Deposition rates of a viruses and b bacteria associated with different size fractions of organic aerosols. Virus deposition rates were significantly correlated to the organic fraction of aerosols smaller than 0.7 μm (n = 32, r = 0.62, p < 0.01), whereas bacteria deposition rates were significantly correlated to the organic fraction of aerosols with a size >0.7 μm (n = 36, r = 0.38, p < 0.05). Samples that were predominantly marine in origin are shown as blue circles, and samples with predominantly Saharan in origin are shown as orange circles

The daily deposition rates of viruses associated with aerosols <0.7 μm in size explains observations that identical viral sequences occur at geographically distant locations and in very different environments [4, 5], likely as a consequence of long persistence and dispersal in the atmosphere. This provides a mechanism for maintaining the very high diversity of viruses, as well as bacteria observed at a local level but constrained globally, consistent with a seed-bank model.
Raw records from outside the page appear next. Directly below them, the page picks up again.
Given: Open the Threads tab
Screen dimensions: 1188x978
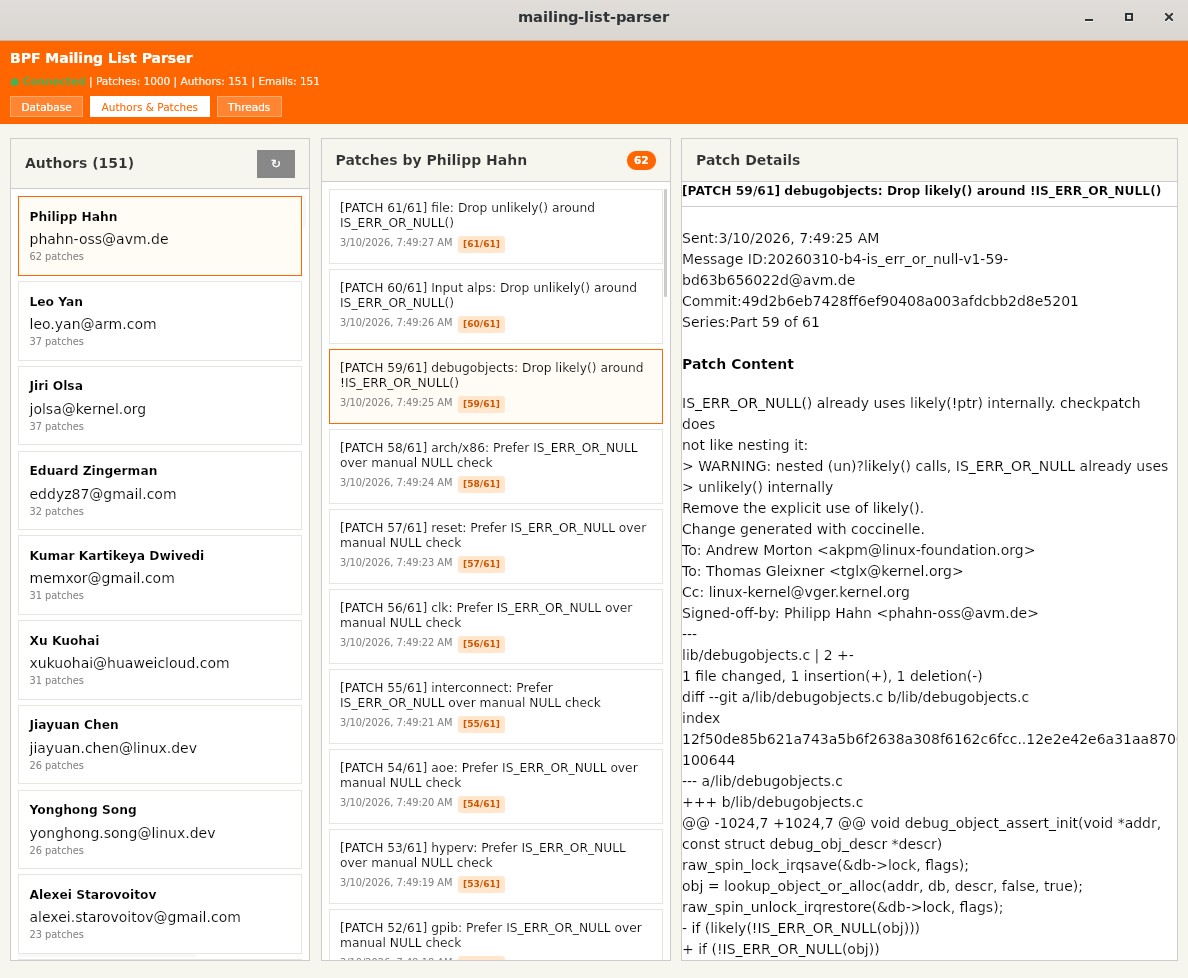Looking at the screenshot, I should point(249,107).
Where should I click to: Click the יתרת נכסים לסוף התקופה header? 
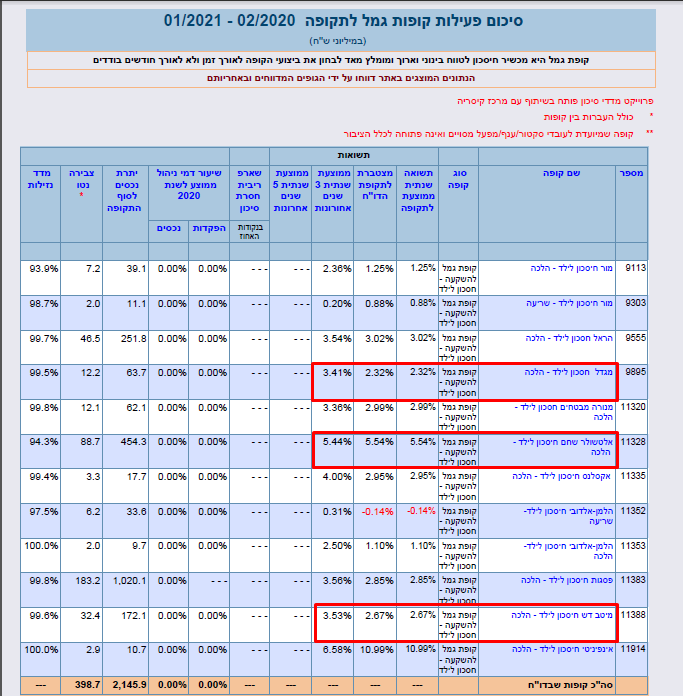(x=126, y=185)
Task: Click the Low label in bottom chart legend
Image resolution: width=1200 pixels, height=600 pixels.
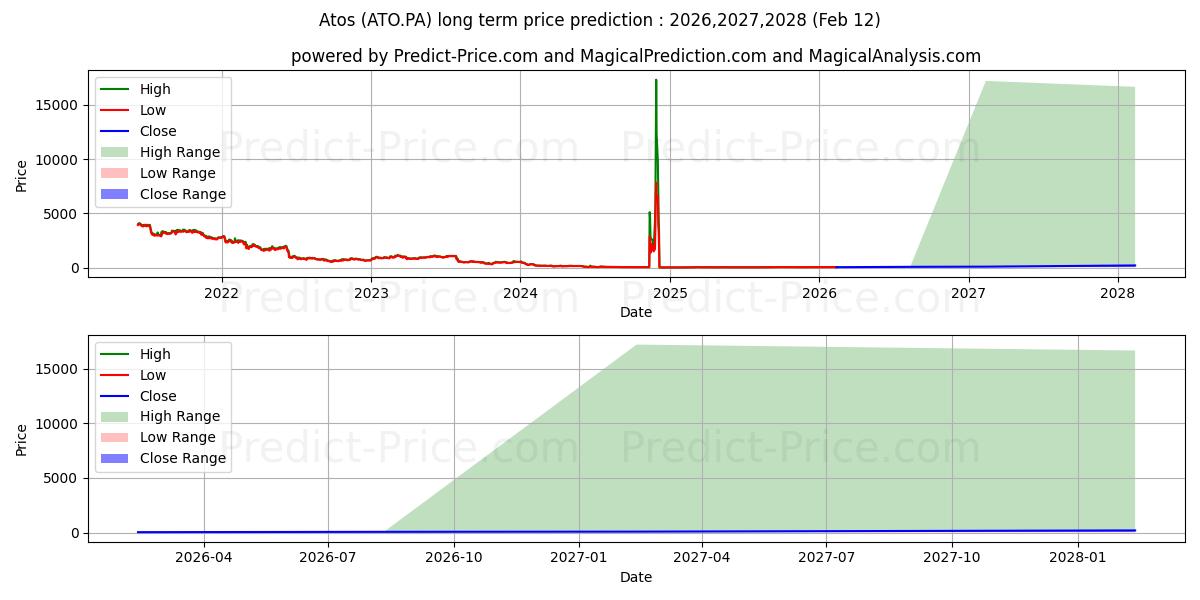Action: (153, 375)
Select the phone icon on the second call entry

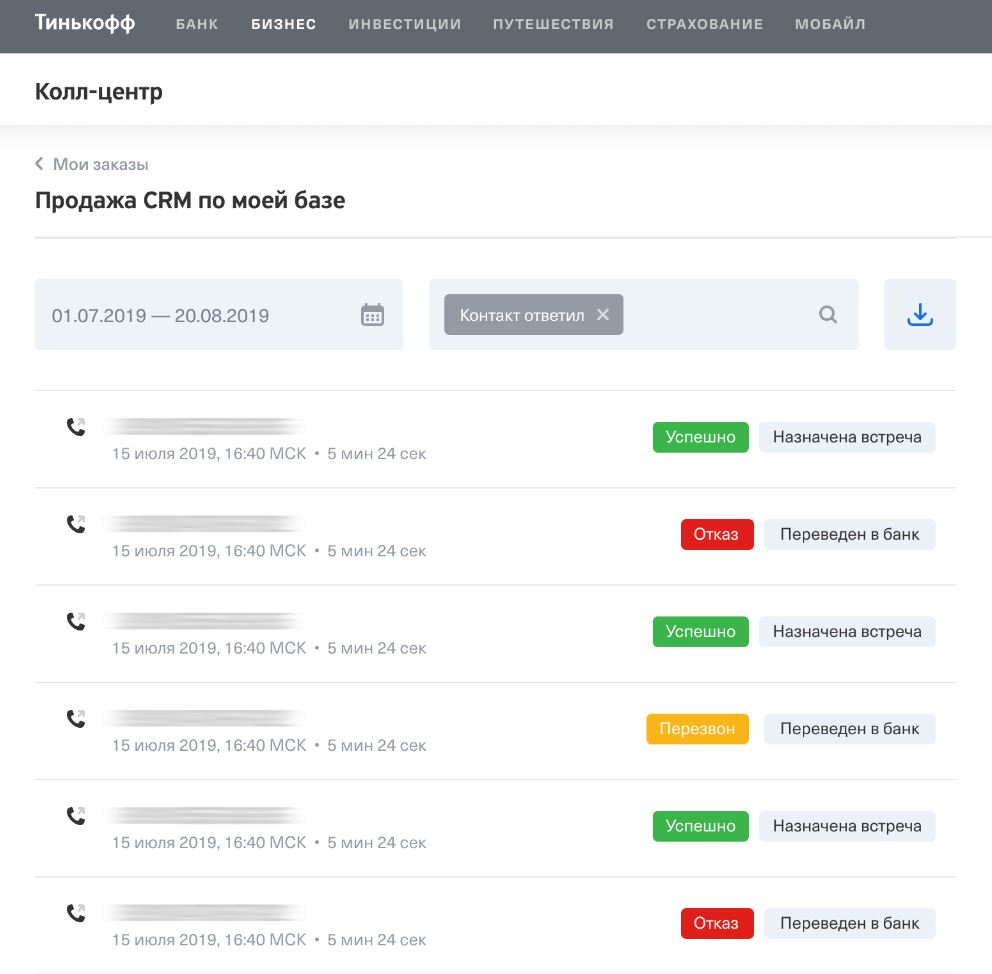tap(76, 522)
Long-range dispersal of viruses and bacterial can contribute to increase their distribution ranges in dormant or inactive states shaping their seed banks [45, 46]. However, the existence of microbial seed banks does not preclude genetic divergence and sympatric speciation that still leads to biogeographic patterns [47,48,49]. The impact on the recipient ecosystems of the long-distance transport and relevant deposition rates will depend on viability of these microbes, and in the case of viruses, the presence of suitable hosts for replication, as well as many other factors [45, 50]. There is evidence that bacteria [19,20,21] and viruses can remain viable after atmospheric transport [7], which is consistent with the wide dispersal of microbes across very distant ecosystems. Hence, significant downward fluxes of bacteria and viruses from the atmosphere may have effects on the structure and function of recipient ecosystems. Rather than being a negative consequence, this deposition provides a seed bank that should allow ecosystems to rapidly adapt to environmental changes.